** Records provided follows **

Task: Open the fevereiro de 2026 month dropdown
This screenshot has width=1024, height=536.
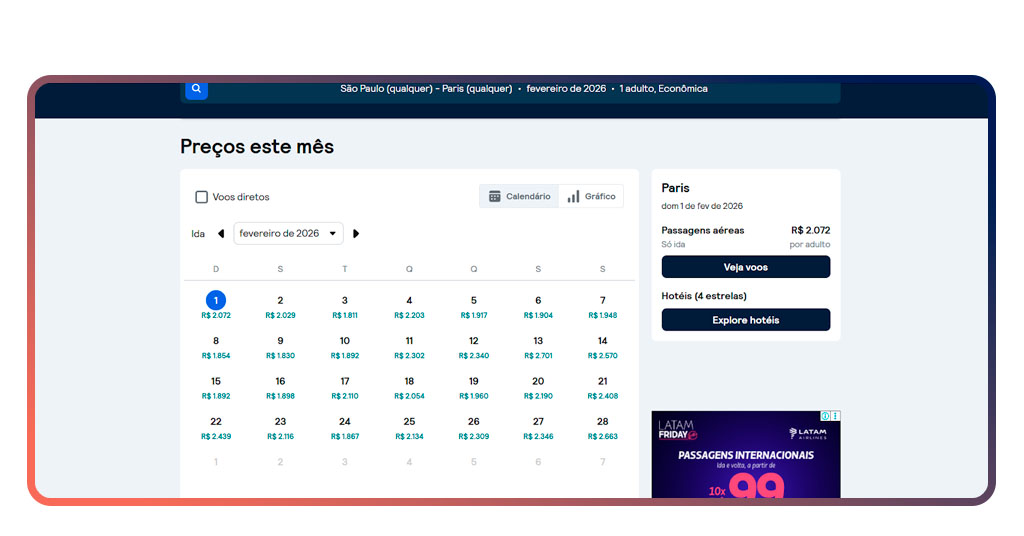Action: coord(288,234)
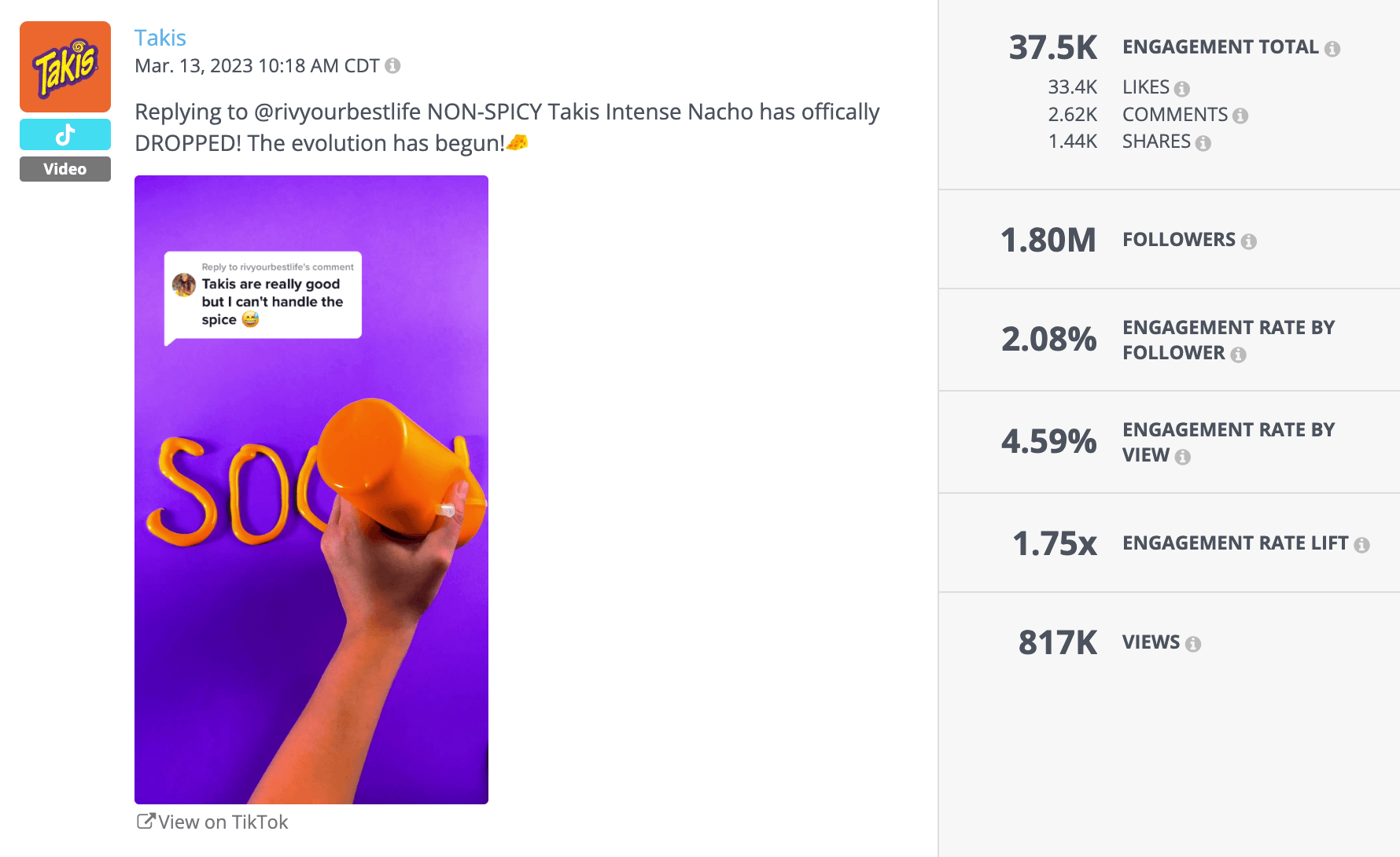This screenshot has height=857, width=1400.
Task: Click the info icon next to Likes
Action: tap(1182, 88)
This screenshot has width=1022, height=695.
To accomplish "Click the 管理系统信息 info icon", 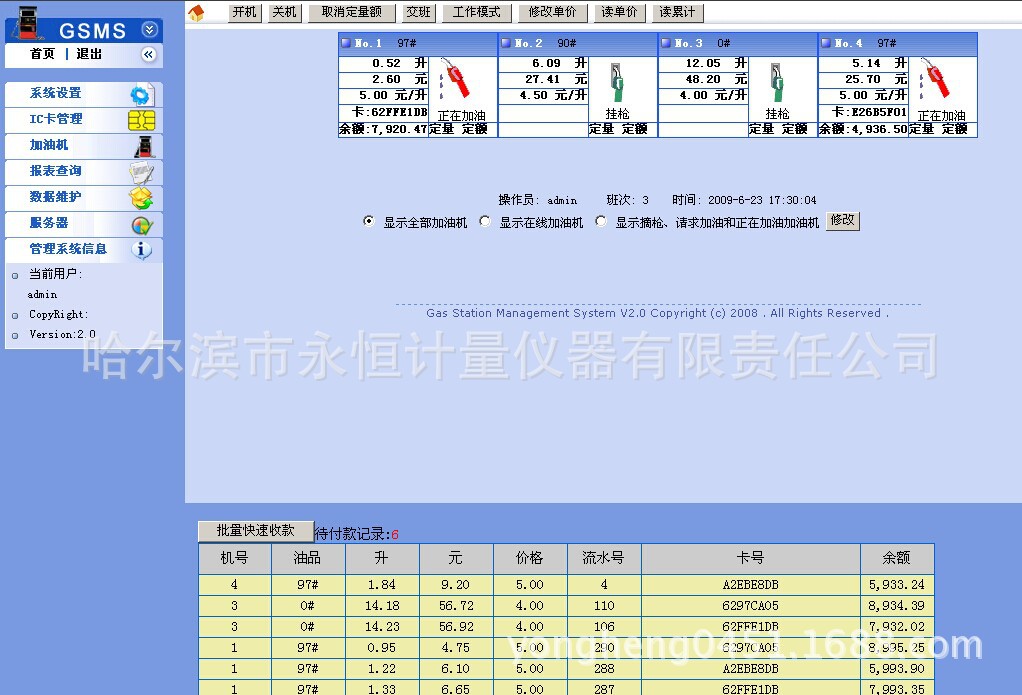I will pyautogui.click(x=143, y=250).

** End of Records provided **

• Work item: Please print the lines above exactly, beginning at the first line of the entries and ending at the line holding "This screenshot has width=1022, height=695.", and leave the pictures out.

• Answer for this exercise:
Task: Open the fevereiro de 2026 month dropdown
This screenshot has width=1024, height=536.
Action: coord(288,234)
This screenshot has height=857, width=1400.
Task: Click the info icon next to Likes
Action: tap(1182, 88)
This screenshot has width=1022, height=695.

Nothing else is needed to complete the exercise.